> _PASSAGE SHOWN_:
The AIDS incubation distribution is changing in calendar time because of treatment and changes in the surveillance definition of AIDS. To obtain reliable estimates of HIV prevalence and projections of AIDS incidence in the 1990s using the method of backcalculation, we constructed an appropriate incubation distribution for each calendar date of infection.
We parameterized the impact of treatment on the incubation distribution by specifying the relative hazard for AIDS in treated versus untreated people as a function of duration of HIV infection. To account for trends in the incubation distribution, we modelled the prevalence of treatment, the distribution of treatment onset times, and the impact of the revision of the AIDS surveillance definition in 1987. We selected and evaluated backcalculation models based on consistency with external information. We defined a ‘plausible range’ of estimates that took into account uncertainty about the natural incubation distribution and treatment efficacy, as well as bootsrap assessment of stochastic error.

> _TASK SET_:
1. In the passage on AIDS incubation above, what three things did the researchers model to account for trends in the incubation distribution?
2. How would you sum up the passage on AIDS incubation in two sentences?
3. According to the passage on AIDS incubation, in what year was the AIDS surveillance definition revised?

> _DATA EXCERPTS_:
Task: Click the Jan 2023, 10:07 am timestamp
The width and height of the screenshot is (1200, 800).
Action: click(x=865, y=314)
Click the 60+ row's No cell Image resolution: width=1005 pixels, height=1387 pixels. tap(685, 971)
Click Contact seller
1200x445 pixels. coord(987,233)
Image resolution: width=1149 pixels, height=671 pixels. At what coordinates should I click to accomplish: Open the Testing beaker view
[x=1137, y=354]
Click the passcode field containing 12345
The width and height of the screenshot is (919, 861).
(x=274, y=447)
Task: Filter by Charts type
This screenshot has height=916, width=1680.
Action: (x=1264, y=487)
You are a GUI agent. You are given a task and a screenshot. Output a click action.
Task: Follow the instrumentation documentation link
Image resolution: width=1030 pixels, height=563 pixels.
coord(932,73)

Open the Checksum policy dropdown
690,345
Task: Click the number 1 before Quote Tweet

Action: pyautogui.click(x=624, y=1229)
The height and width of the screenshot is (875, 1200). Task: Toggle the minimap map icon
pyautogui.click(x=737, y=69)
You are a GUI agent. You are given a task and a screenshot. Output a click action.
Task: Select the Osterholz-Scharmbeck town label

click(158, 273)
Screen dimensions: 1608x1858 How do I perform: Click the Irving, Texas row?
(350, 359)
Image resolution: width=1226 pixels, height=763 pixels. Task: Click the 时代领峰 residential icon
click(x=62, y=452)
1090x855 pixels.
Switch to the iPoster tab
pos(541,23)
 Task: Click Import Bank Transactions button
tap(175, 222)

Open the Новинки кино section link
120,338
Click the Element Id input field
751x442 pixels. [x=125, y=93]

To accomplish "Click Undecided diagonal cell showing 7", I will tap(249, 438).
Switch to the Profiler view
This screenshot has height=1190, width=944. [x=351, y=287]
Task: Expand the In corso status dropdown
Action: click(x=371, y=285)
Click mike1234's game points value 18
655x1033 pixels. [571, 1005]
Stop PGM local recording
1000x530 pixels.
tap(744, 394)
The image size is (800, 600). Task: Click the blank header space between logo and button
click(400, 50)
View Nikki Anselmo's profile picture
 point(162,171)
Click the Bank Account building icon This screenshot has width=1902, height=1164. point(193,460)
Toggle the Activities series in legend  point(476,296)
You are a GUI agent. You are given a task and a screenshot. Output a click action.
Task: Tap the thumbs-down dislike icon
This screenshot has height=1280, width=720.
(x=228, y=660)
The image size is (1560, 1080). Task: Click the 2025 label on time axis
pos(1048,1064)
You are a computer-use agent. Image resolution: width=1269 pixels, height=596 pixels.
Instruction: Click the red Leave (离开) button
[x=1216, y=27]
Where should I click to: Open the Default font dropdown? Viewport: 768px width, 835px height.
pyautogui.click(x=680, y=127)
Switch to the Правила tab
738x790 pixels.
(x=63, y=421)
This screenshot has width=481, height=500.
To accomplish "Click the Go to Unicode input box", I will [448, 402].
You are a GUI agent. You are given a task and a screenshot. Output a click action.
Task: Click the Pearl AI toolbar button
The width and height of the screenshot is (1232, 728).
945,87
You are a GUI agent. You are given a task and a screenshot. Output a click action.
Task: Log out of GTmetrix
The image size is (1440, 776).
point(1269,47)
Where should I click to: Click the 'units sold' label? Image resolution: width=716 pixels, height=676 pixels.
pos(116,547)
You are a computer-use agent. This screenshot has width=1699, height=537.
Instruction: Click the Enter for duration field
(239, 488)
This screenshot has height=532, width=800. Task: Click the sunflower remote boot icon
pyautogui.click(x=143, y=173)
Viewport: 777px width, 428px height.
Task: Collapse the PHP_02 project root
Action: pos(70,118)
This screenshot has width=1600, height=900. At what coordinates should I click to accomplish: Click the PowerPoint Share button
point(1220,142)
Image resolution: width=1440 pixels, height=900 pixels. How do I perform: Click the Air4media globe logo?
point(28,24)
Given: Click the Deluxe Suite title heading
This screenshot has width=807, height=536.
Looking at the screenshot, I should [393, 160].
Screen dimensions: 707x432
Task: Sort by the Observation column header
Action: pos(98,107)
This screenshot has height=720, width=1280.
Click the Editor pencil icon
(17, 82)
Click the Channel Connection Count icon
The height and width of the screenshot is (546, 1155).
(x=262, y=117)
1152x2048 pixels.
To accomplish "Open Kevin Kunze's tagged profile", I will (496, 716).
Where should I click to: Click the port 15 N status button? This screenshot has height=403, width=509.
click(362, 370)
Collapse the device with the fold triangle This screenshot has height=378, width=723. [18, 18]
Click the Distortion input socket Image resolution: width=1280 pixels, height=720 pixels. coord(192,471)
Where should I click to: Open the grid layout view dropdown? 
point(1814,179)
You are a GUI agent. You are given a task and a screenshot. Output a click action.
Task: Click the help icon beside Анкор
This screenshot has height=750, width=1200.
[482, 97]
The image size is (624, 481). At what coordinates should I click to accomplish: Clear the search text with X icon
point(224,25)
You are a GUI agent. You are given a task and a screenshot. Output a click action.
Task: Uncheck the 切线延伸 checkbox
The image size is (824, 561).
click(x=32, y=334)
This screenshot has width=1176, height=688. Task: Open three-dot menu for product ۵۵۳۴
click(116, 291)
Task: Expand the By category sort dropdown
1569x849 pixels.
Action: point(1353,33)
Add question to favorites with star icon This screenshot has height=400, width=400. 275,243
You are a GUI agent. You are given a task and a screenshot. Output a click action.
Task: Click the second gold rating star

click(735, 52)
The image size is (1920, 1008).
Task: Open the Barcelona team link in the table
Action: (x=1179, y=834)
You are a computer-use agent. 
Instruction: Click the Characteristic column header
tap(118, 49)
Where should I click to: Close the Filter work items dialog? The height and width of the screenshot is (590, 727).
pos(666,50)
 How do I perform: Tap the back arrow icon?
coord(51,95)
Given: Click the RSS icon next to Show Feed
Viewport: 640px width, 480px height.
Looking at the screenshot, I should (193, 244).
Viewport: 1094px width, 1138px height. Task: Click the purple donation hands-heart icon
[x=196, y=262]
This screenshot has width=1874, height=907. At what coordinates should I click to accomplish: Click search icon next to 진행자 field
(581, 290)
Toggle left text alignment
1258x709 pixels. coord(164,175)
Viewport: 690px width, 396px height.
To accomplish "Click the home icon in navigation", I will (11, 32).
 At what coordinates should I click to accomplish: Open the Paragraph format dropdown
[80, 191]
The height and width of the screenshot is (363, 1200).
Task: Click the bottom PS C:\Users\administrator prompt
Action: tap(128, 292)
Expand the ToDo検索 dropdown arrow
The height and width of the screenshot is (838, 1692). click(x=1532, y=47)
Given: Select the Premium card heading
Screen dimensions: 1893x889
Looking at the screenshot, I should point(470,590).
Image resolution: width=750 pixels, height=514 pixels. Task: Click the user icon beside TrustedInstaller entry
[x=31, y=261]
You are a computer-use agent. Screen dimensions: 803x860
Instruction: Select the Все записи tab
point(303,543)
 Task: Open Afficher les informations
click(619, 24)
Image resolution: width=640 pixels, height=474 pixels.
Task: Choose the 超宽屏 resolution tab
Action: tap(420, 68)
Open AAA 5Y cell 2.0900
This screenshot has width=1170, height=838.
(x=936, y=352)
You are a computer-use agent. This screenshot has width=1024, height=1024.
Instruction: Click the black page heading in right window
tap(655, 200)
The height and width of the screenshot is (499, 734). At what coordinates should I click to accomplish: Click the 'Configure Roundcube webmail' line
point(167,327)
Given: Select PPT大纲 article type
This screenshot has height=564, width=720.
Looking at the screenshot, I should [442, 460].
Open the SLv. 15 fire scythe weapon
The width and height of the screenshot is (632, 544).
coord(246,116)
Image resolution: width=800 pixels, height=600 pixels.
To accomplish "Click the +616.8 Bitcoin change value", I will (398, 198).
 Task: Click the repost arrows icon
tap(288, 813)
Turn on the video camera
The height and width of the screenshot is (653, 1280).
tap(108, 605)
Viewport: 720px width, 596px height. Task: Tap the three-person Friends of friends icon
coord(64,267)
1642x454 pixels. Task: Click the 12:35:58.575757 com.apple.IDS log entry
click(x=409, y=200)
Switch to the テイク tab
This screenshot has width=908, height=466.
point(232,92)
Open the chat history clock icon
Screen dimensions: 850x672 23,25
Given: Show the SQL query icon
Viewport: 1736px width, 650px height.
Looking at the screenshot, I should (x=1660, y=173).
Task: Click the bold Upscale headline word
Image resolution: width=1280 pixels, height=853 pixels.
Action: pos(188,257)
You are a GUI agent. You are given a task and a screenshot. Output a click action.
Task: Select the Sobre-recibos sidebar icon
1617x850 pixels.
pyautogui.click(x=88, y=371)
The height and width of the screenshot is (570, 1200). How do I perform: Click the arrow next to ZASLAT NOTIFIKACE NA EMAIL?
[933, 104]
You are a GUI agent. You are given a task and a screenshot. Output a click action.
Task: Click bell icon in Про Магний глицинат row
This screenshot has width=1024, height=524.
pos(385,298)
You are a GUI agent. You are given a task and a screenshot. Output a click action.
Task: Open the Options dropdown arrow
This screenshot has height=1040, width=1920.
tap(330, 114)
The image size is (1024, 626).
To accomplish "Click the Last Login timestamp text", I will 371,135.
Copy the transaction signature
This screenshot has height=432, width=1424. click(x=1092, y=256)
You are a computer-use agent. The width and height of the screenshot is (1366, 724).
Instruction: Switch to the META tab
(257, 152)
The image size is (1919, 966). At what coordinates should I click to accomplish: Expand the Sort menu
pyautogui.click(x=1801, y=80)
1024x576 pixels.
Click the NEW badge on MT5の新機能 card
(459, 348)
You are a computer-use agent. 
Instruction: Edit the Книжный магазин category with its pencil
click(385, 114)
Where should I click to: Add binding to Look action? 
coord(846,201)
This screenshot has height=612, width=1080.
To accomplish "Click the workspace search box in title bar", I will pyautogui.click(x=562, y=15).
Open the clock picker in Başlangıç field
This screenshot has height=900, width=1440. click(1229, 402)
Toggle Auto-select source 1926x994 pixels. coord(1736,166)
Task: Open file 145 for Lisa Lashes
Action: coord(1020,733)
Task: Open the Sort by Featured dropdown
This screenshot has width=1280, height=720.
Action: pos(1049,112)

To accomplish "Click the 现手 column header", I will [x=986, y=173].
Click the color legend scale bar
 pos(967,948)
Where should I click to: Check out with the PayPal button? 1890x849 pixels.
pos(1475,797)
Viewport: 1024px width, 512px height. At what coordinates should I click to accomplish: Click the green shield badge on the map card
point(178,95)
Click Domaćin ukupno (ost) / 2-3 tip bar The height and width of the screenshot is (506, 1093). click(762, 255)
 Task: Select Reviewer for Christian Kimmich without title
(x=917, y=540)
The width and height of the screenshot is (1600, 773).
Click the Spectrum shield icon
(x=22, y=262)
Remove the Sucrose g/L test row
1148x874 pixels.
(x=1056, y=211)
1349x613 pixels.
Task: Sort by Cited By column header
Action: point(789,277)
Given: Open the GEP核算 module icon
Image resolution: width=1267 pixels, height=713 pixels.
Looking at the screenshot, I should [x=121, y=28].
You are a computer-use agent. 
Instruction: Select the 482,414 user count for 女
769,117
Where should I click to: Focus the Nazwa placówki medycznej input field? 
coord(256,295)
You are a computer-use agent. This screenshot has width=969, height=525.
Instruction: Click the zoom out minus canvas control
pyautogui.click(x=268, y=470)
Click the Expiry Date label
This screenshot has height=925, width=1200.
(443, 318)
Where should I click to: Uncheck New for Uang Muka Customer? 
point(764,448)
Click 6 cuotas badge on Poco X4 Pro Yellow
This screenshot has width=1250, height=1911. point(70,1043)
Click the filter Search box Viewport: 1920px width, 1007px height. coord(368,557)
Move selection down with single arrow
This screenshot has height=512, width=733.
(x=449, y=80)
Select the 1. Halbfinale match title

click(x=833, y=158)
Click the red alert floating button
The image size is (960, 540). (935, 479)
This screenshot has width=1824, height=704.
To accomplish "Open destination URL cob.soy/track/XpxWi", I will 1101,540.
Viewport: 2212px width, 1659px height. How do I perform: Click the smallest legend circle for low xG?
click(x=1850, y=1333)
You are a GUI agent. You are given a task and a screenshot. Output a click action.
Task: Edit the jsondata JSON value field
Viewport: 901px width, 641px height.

> _REPLIES_:
1.
- The prevalence of treatment
- The distribution of treatment onset times
- The impact of the 1987 revision of the AIDS surveillance definition

2. Because treatment and changes in the AIDS surveillance definition are altering the AIDS incubation distribution over calendar time, the researchers built an incubation distribution for each calendar date of infection to get reliable backcalculation estimates of HIV prevalence and projections of AIDS incidence in the 1990s. They modeled treatment's effect through the relative hazard for AIDS in treated versus untreated people, chose models by their consistency with external information, and defined a plausible range of estimates that accounts for uncertainty and stochastic error.

3. 1987